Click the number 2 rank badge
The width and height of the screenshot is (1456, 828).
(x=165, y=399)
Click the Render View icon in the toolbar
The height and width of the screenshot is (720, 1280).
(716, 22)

^^^^

Would you set down every record again, exactly as it appears above?

Click the number 2 rank badge
The width and height of the screenshot is (1456, 828).
(x=165, y=399)
Click the Render View icon in the toolbar
The height and width of the screenshot is (720, 1280).
(716, 22)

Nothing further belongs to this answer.